**What this task involves**.
Omit all pictures and give the records below again exactly as written.

**Supplied records**.
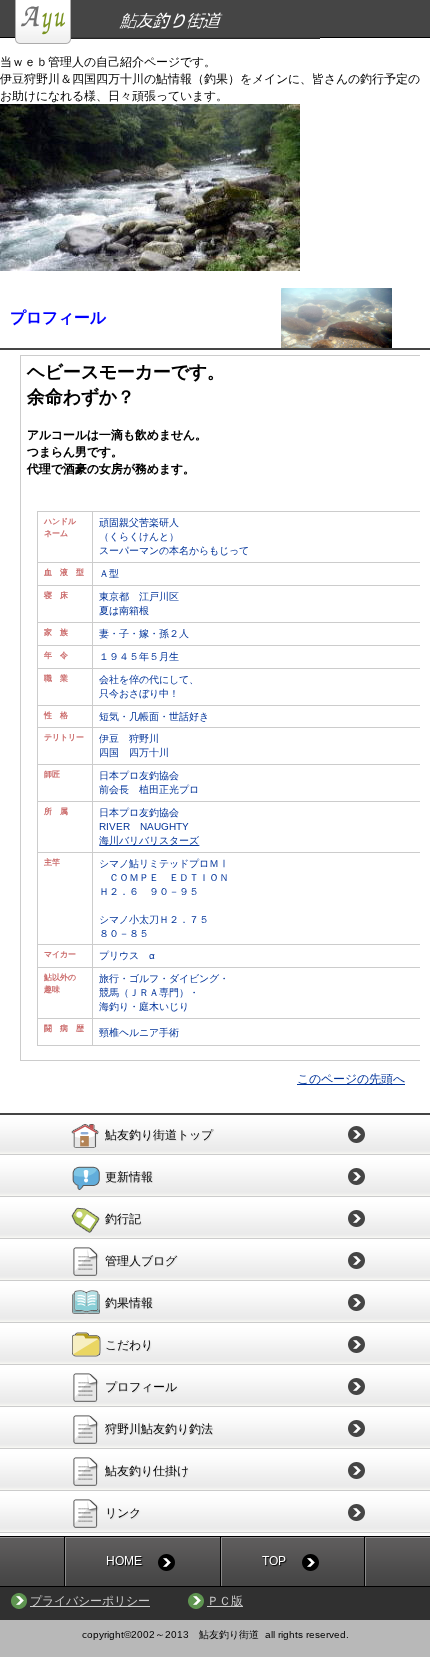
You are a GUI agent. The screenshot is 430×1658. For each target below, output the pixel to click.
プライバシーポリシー (90, 1601)
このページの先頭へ (351, 1079)
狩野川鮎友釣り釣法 (159, 1429)
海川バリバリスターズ (149, 840)
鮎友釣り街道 (222, 22)
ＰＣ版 (225, 1601)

**Response**.
You are a GUI agent. The screenshot is 430×1658. For each target below, output the pixel to click.
プライバシーポリシー (90, 1601)
このページの先頭へ (351, 1079)
狩野川鮎友釣り釣法 (159, 1429)
海川バリバリスターズ (149, 840)
鮎友釣り街道 (222, 22)
ＰＣ版 (225, 1601)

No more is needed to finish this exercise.